Dornröschen
Dornröschen
Lichtbild-Bühne, Nr. 51, 22.12.1917
Am Donnerstag Abend wurde im Union-Palast Kurfürstendamm ein neuer Film, der Projektions A.-G. Union, "Dornröschen", vorgeführt. Die Union hat damit ihren gewaltigsten Ausstattungsfilm hergestellt. Das alte, liebgewordene Märchen ist in eine romantische Hofatmosphäre übertragen, mit Königen, Prinzen, Ammen, Feen und alten Hexen. Und man muß dem Regisseur Paul Leni größte Anerkennung aussprechen, daß er diesen sagenhaften Gestalten nichts von ihrem geheimnisvollen Reiz genommen, daß er dem Märchen einen Rahmen geschaffen hat, dessen strenge Stilreinheit in Deutschland bisher nicht erreicht worden ist. Wie lebendig gewordene Bilder alter Meister schritten König und Königin in prunkvollem Zuge vorüber, gefolgt von Rittern und Edeldamen mit spitzen Zuckerhüten und steifen Schleppkleidern.
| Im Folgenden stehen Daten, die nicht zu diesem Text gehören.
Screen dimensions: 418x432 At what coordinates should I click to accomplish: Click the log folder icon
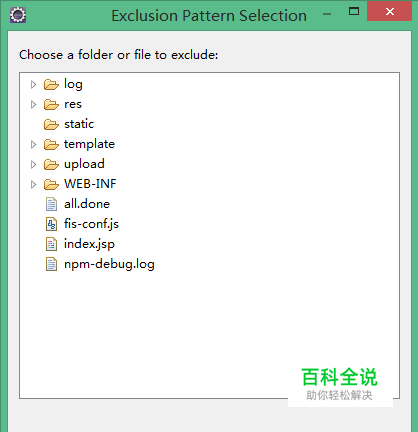click(51, 85)
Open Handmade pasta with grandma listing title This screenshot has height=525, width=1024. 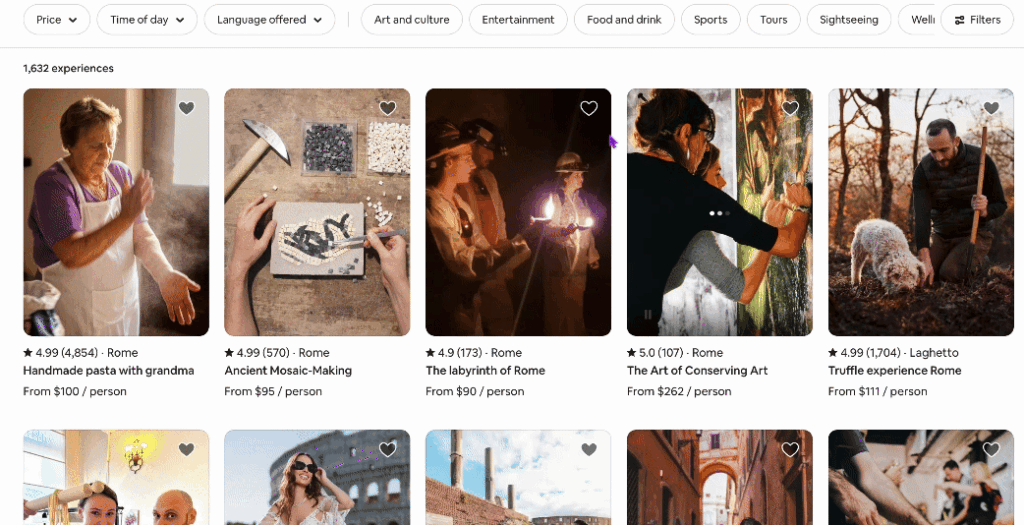pyautogui.click(x=108, y=370)
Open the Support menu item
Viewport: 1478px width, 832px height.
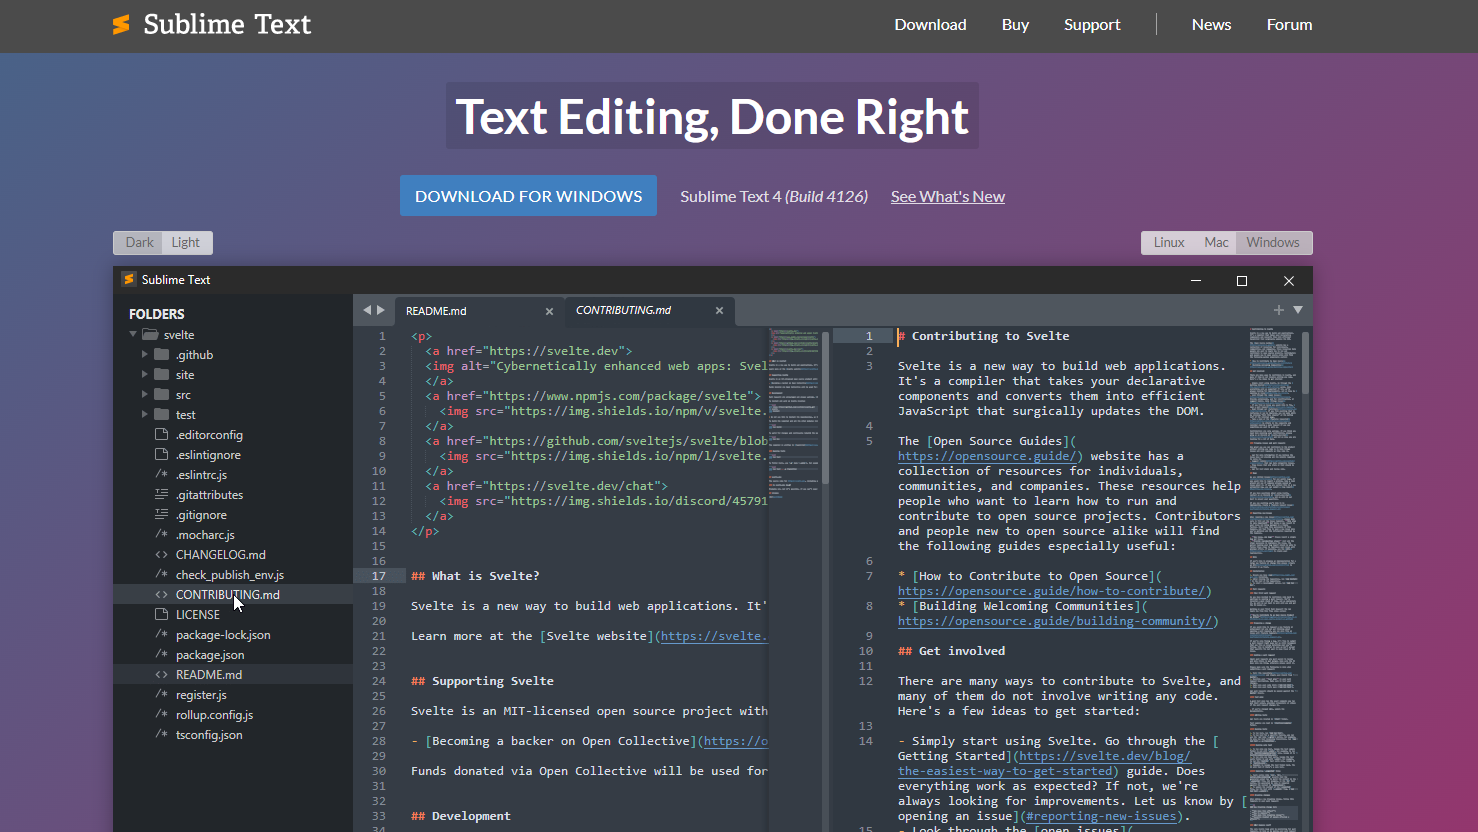click(1091, 25)
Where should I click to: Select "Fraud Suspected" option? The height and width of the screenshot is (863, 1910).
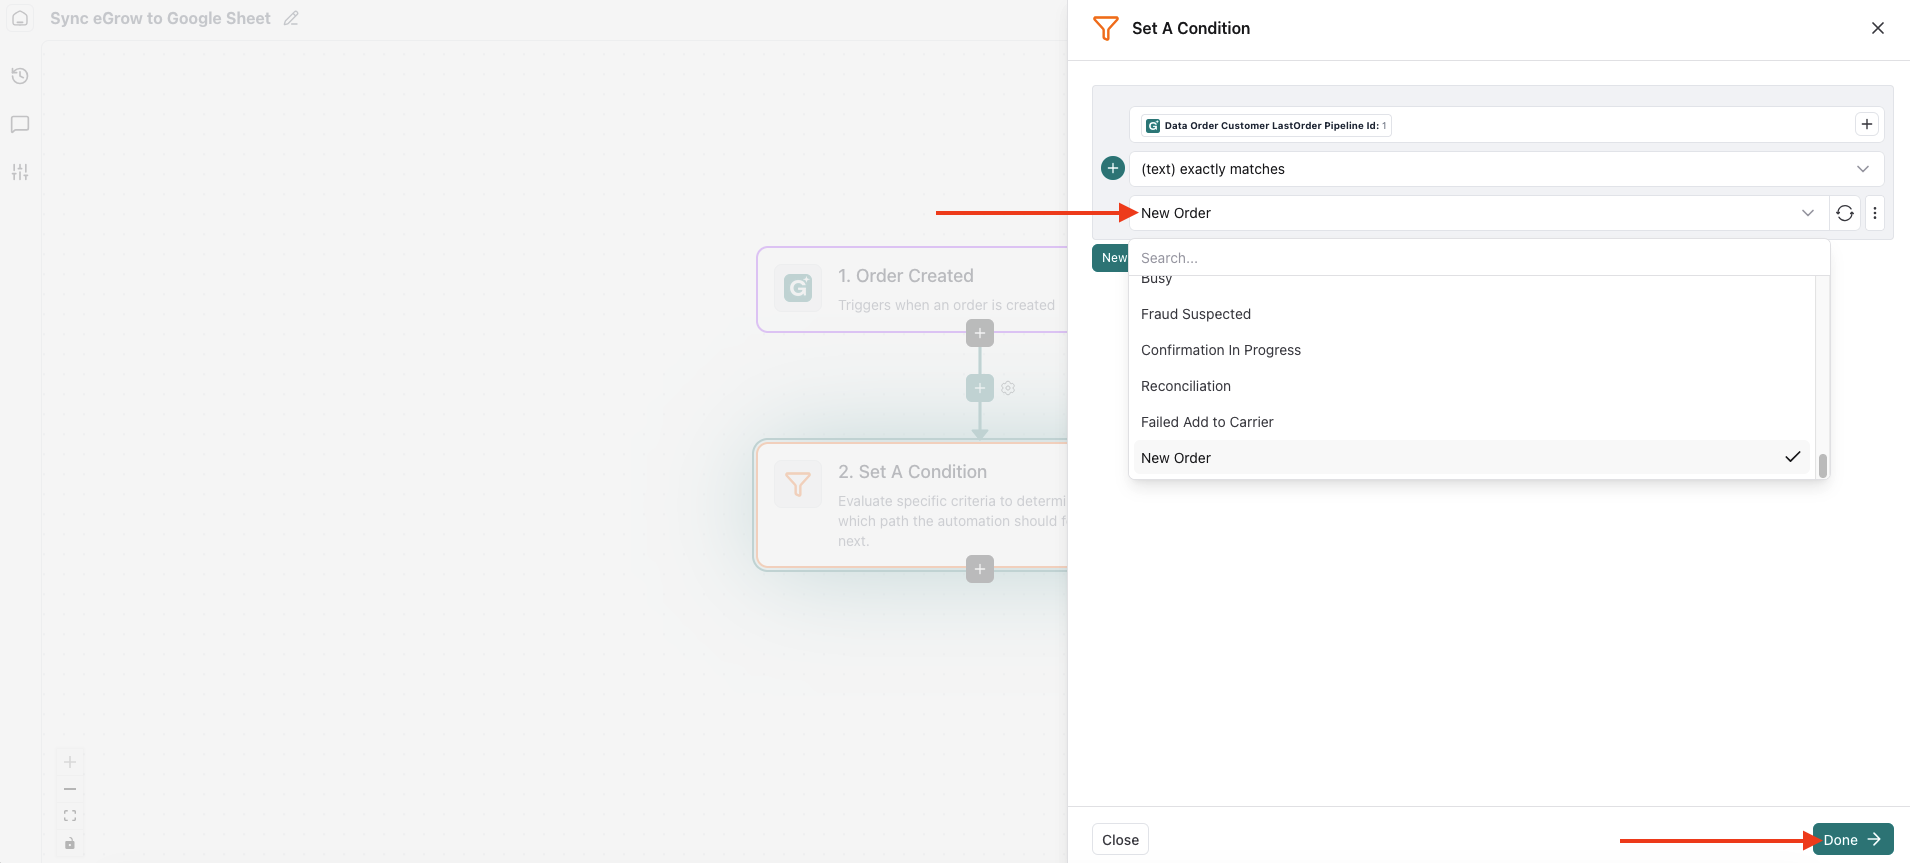(1196, 314)
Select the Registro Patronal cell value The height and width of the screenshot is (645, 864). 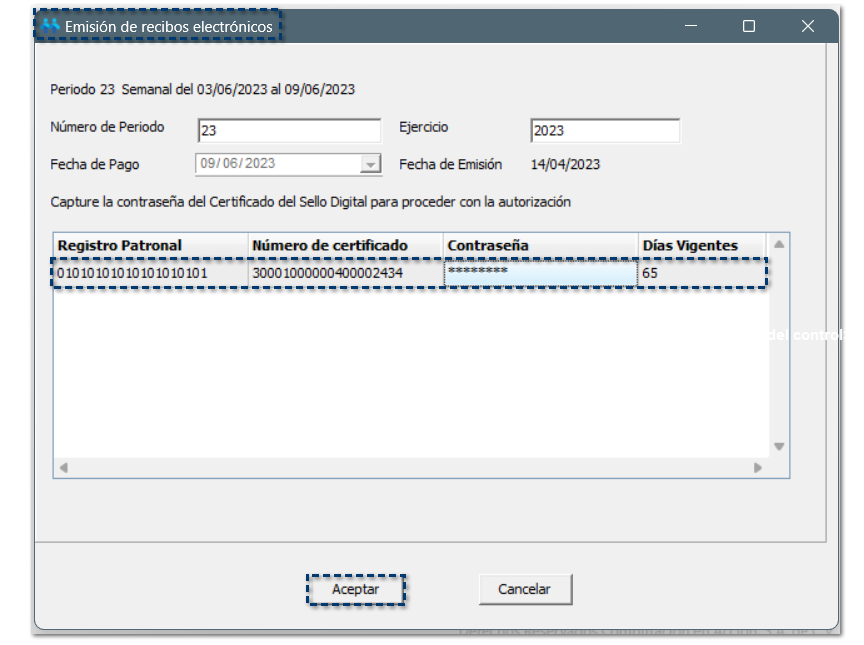click(x=150, y=273)
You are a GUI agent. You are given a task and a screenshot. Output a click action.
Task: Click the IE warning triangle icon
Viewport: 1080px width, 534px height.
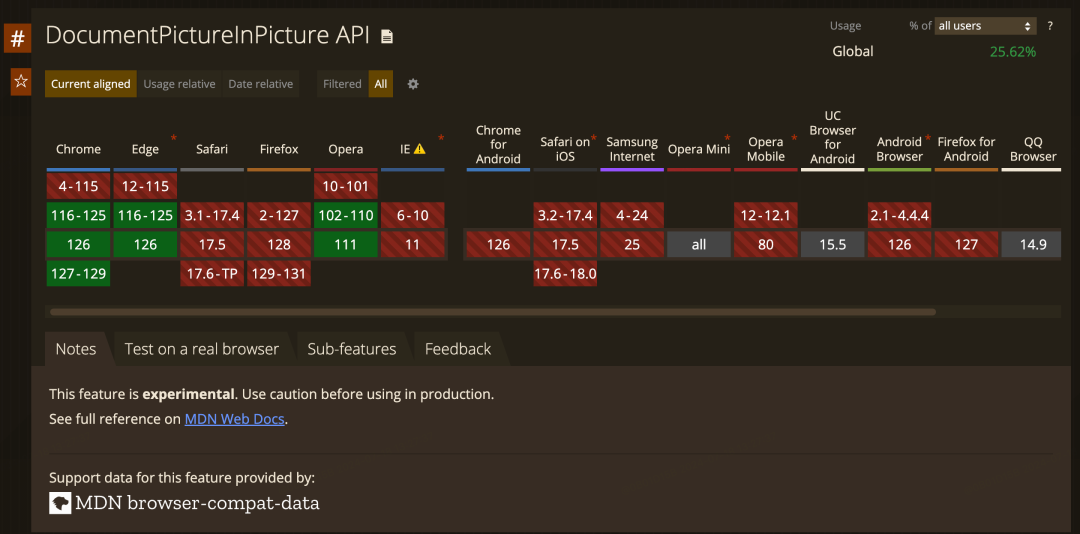click(x=419, y=149)
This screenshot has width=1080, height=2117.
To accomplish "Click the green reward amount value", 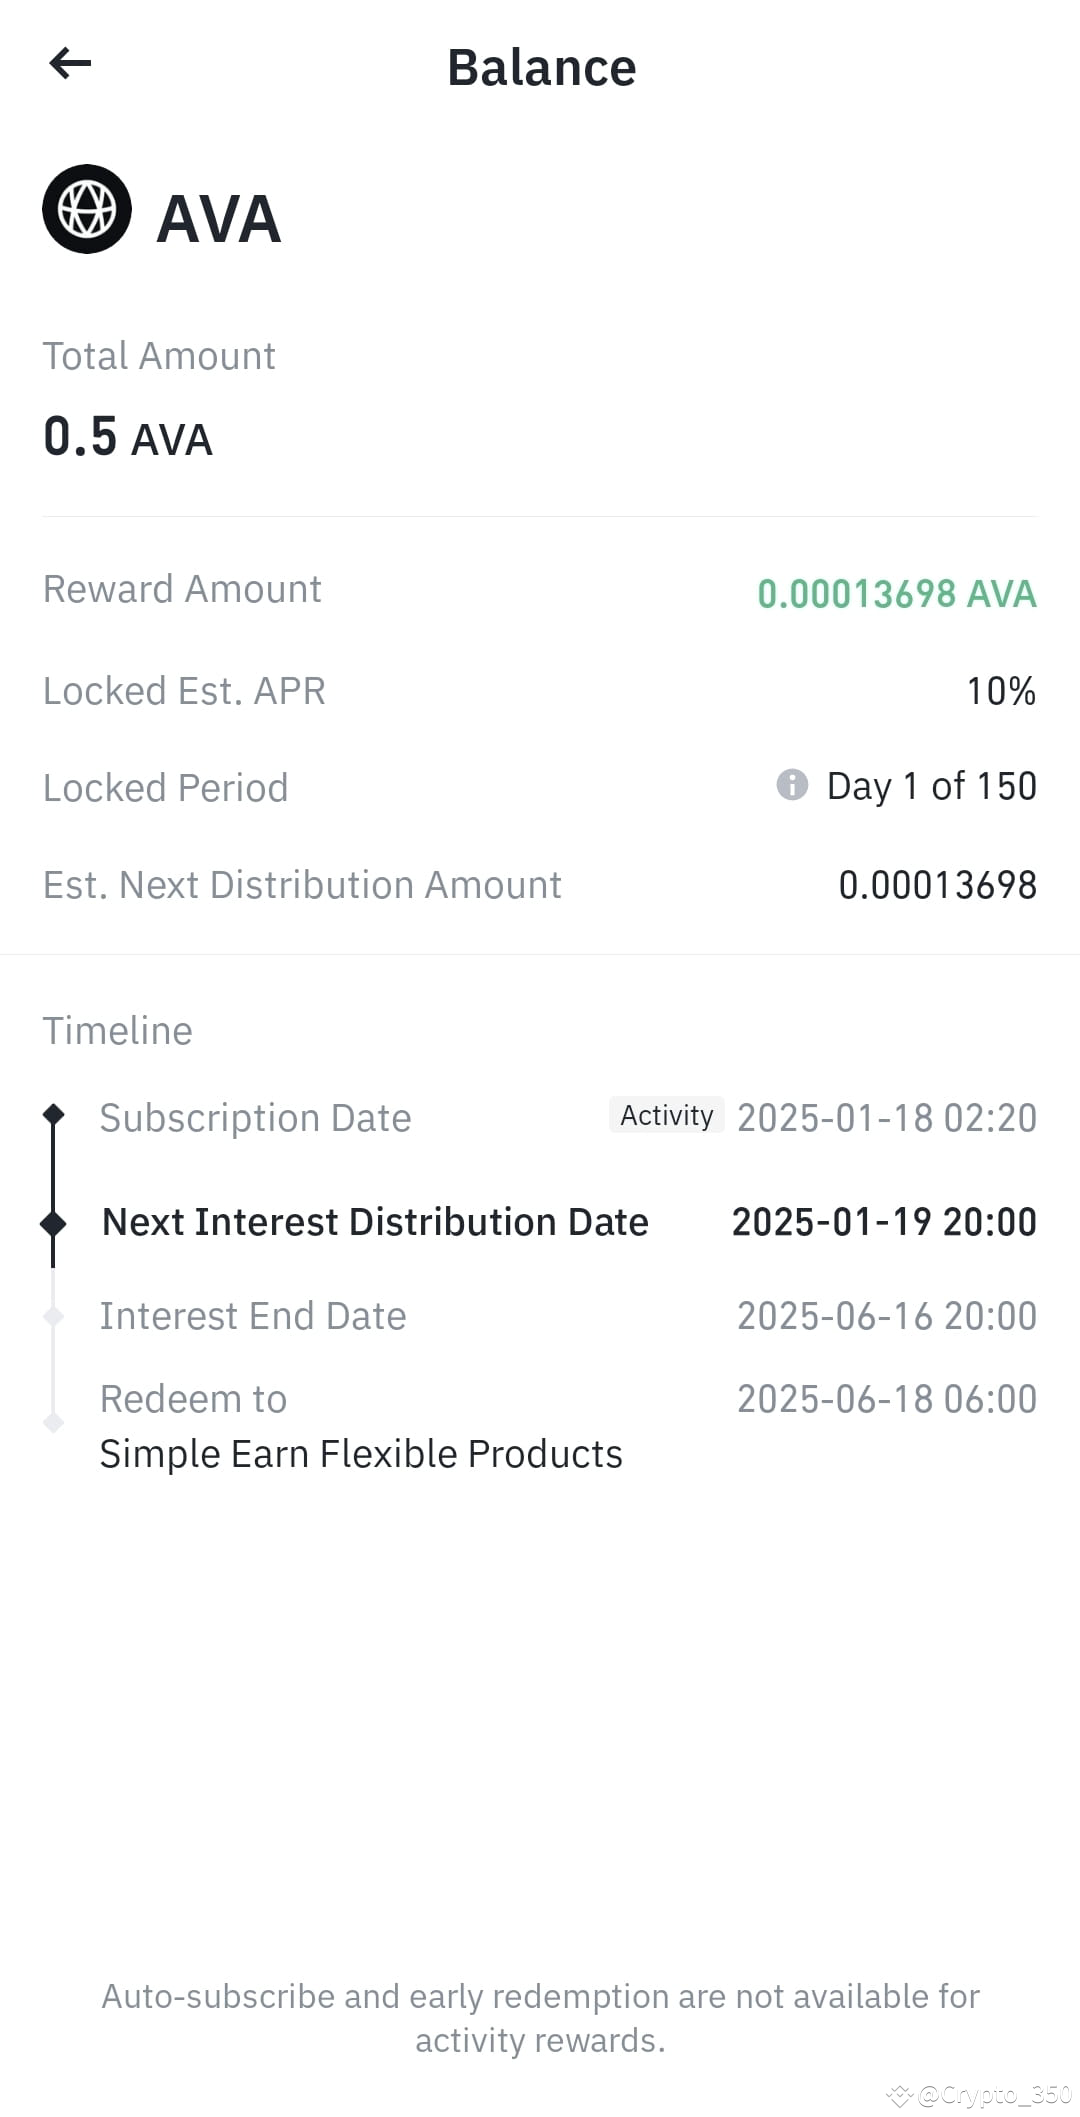I will pyautogui.click(x=897, y=594).
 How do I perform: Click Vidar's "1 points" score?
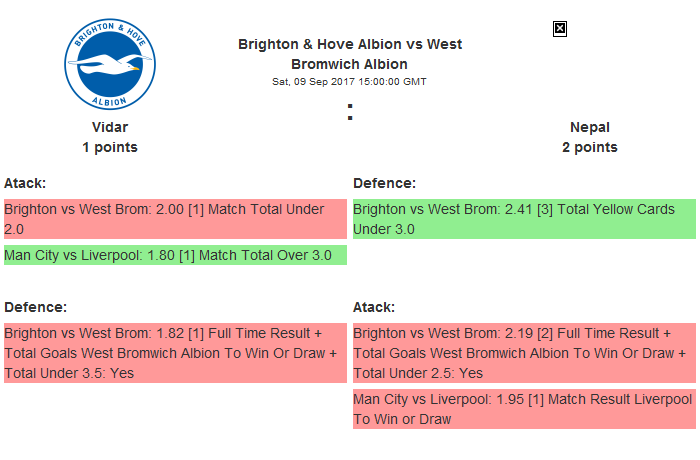110,147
Und unter ihnen wie ein lichtes Feenbild das holde Dornröschen, das von Mabel Kaul anmutig verkörpert wurde. Die Darstellung tat alles, um durch stilechte Gebärden sich dem von Paul Leni kunstvoll entworfenen Innenräumen anzupassen: Harry Liedtke als Prinz, Käthe Dorsch als Königin, Herr Kaiser als König und Herr Janson als Hofmarschall seien besonders genannt.
Das bedeutsame aber an diesem Werke ist, daß eine Firma gewagt hat, ein beträchtliches Kapital an einen solchen Stoff zu setzen. Nur unter Aufbietung größter Mittel war es möglich, diese Stilechtheit zu wahren, die prunkvollen Räume mit echten Geräten und Kostümen auszustatten. Und wiederum konnte es nur einem Maler wie Leni gelingen, zwischen Darstellung und lnnenräumen diese Einheit herzustellen, die diesem Film ein so besonderes Gepräge gibt.
Das Märchen selbst ist mit großem Geschick für die Zwecke des Films bearbeitet: es wahrte den poetischem Unterton und wich geschickt allen Modernisierungen aus. Rudolf Presbers Verse behandelten mit Frische und Keckheit das Thema auf seine Weise, so daß ein enger Konnex zwischen der Darbietung und der sichtbar gefesselten Zuschauerschar hergestellt wurde.